Les résidus d'ordinateurs transformés à Dorval
Agence QMI
Désirant profiter d’un surplus prévisible de déchets électroniques, une entreprise montréalaise de recyclage de ce type de matières implantera bientôt une usine de transformation à Dorval, la première du genre dans la métropole.
GEEP Ecosys, une entreprise qui gère le matériel technologique, prévoit d’ici le printemps prochain, construire une première usine de transformation de résidus des Technologies de l’information et des communications (TIC), comme les ordinateurs, les téléphones cellulaires et les imprimantes.
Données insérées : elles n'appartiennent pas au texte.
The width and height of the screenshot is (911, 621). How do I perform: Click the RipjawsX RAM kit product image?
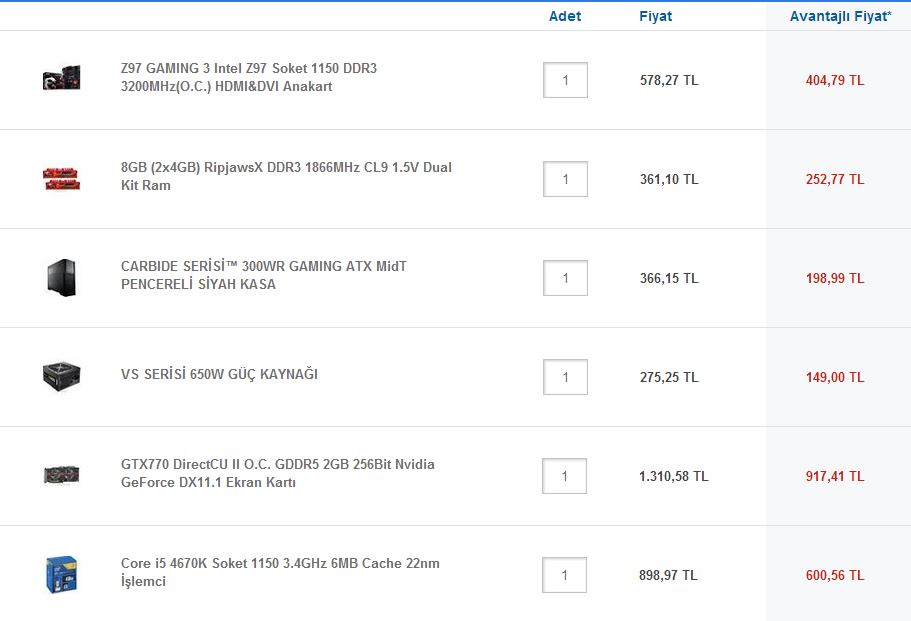tap(61, 177)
L’entreprise s’occupe déjà de tous les TIC apportés par les citoyens dans les écocentres de Montréal, en vertu d’un contrat de la Ville et pourrait bientôt récolter les fruits d’une nouvelle loi provinciale obligeant les entreprises à recycler leurs déchets électroniques.
« Implanter une usine à Montréal permettrait de réduire le transport lié à la valorisation de ces matières, actuellement transportées en Alberta ou en Ontario », se réjouit le vice-président au développement des affaires de GEEP Ecosys, Bruce Hartley.
« On s’occupera entre autres du déchiquetage et du triage pour ramener les matériaux à leur matière première et on pourra desservir tout l’Est canadien », ajoute-t-il.
Politique provinciale
À l’automne 2009, le gouvernement a déposé le projet d’une nouvelle politique québécoise de gestion des matières résiduelles pour 2010-2015, et prévoit inclure la responsabilité élargie des producteurs aux produits électroniques, c’est-à-dire que les fabricants devront eux-mêmes gérer la récupération et la mise en valeur de leurs produits.
Québec prévoit l’adopter d’ici la fin 2010, ce qui donnerait jusqu’en décembre 2011 aux fabricants pour assumer complètement la fin de vie de leur matériel électronique.
À l’heure actuelle, le principe de la responsabilité élargie des producteurs ne s’applique qu’aux fabricants de peinture et d’huiles, et ce, depuis 2004.
D’ailleurs, en offrant un incitatif financier aux garages de la province depuis cette date, la Société de gestion des huiles usagées (SOGHU) a fait hausser à 90 % le recyclage des contenants, des filtres et de l’huile usagés au Québec.
Moins de contrôle
Même s’il considère la formule de GEEP intéressante et responsable, le porte-parole du Front commun québécois de la gestion écologique des déchets, Karel Ménard, ne s’attend pas à ce qu’une proportion semblable de déchets électroniques soit recyclée.
« Presque plus personne ne fait ses vidanges d’huile à la maison. Les garages sont donc les seuls points de dépôt. Par contre, tout le monde a des produits électroniques chez eux, mais tous ne savent pas où s’en débarrasser correctement », indique-t-il.
D’après les plus récentes données de Recyc-Québec, 53 % des quelque 34 000 tonnes de TIC générés au Québec ont pris le chemin de l’enfouissement en 2006. Seule une proportion de 5 % avait été récupérée alors que 23 % ont été réutilisés.